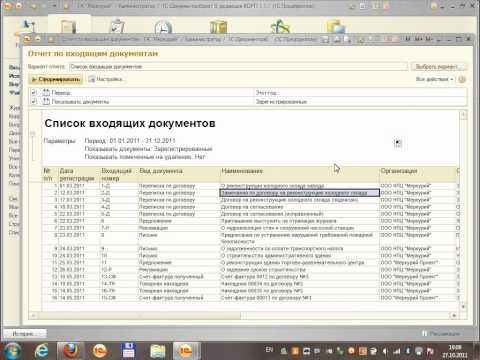Open the clock section icon in main panel
The image size is (480, 360).
tap(163, 28)
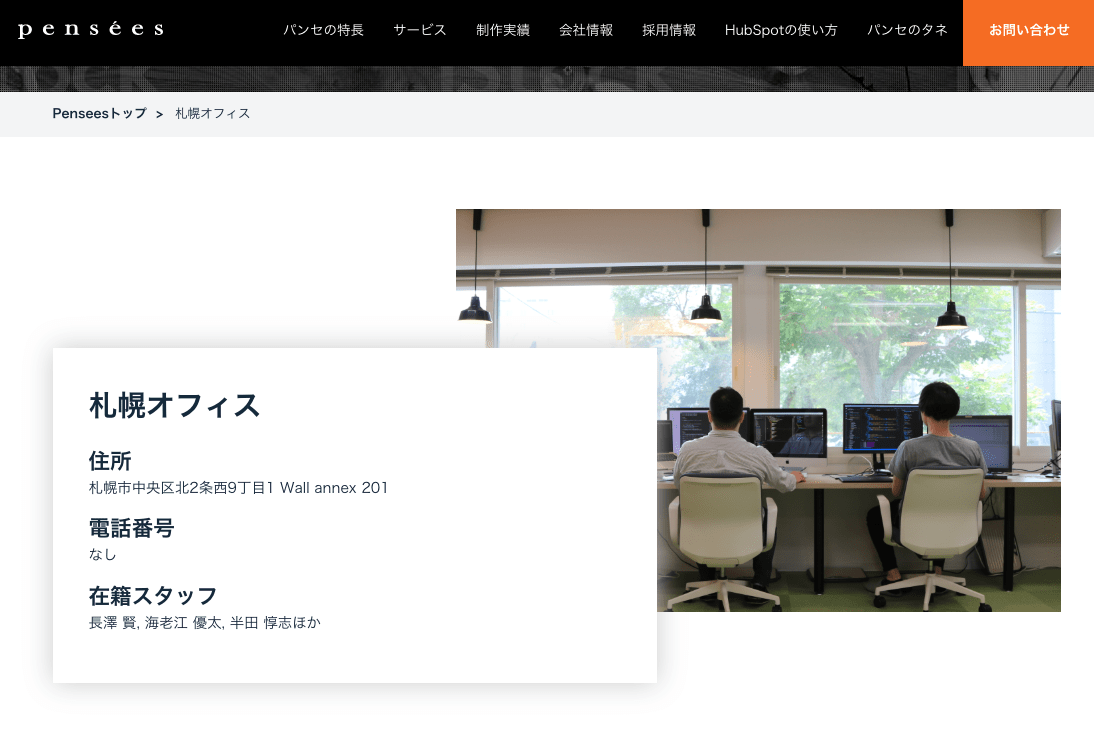Navigate to HubSpotの使い方

click(x=781, y=30)
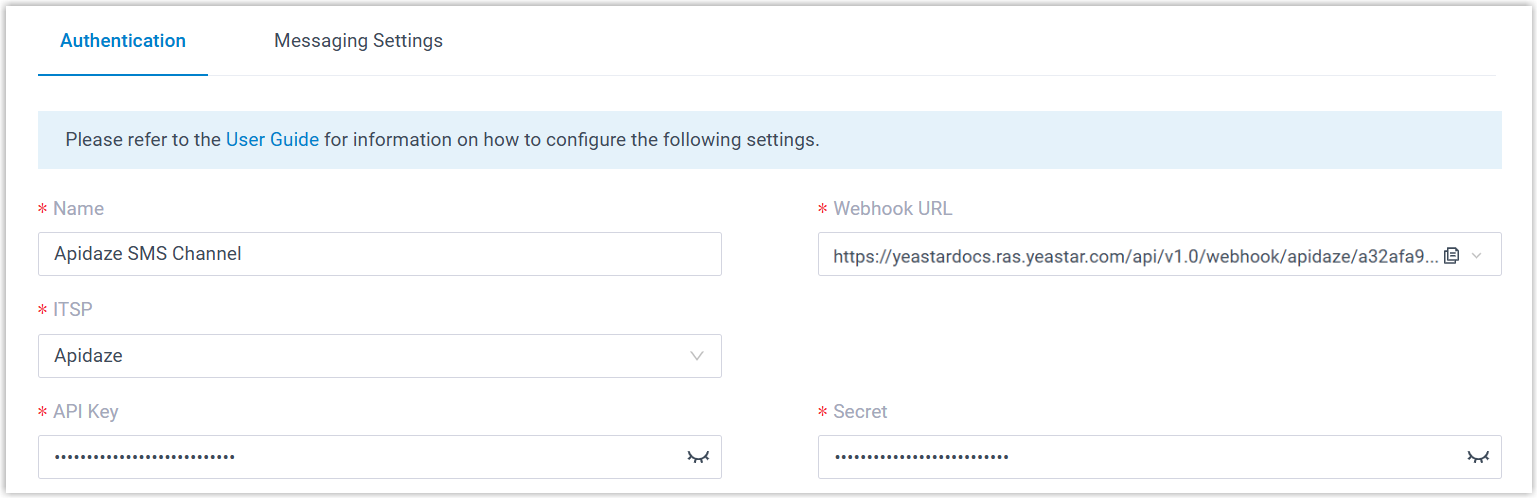Screen dimensions: 1538x499
Task: Click the 'Webhook URL' field label
Action: pyautogui.click(x=892, y=209)
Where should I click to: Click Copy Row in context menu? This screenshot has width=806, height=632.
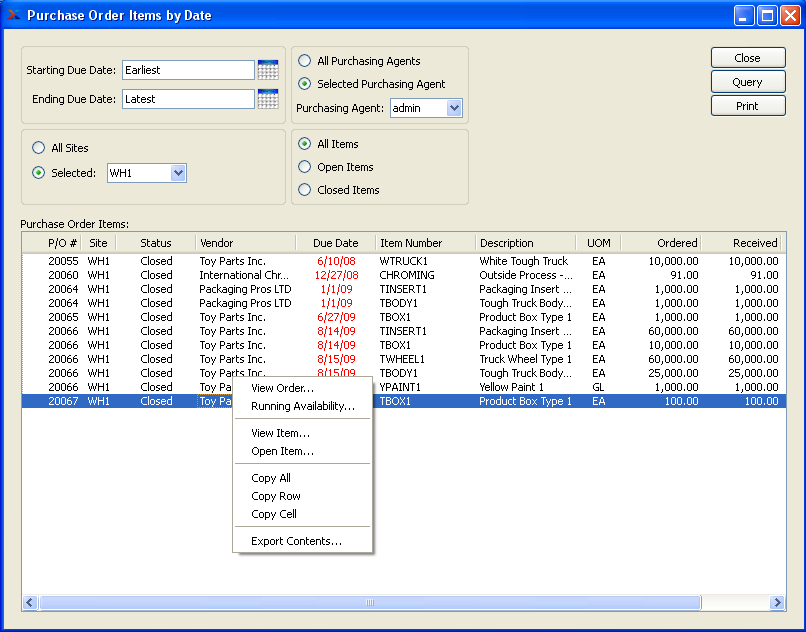coord(276,496)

= = = = = = =

▶ THE TASK: Return only the lines from the one that contains "Where should I" through the closing line of the data, inclusive, reproduced exactly and with every picture left out.

▶ SOLUTION FOR THIS EXERCISE:
Where should I click to: Click Copy Row in context menu? This screenshot has width=806, height=632.
coord(276,496)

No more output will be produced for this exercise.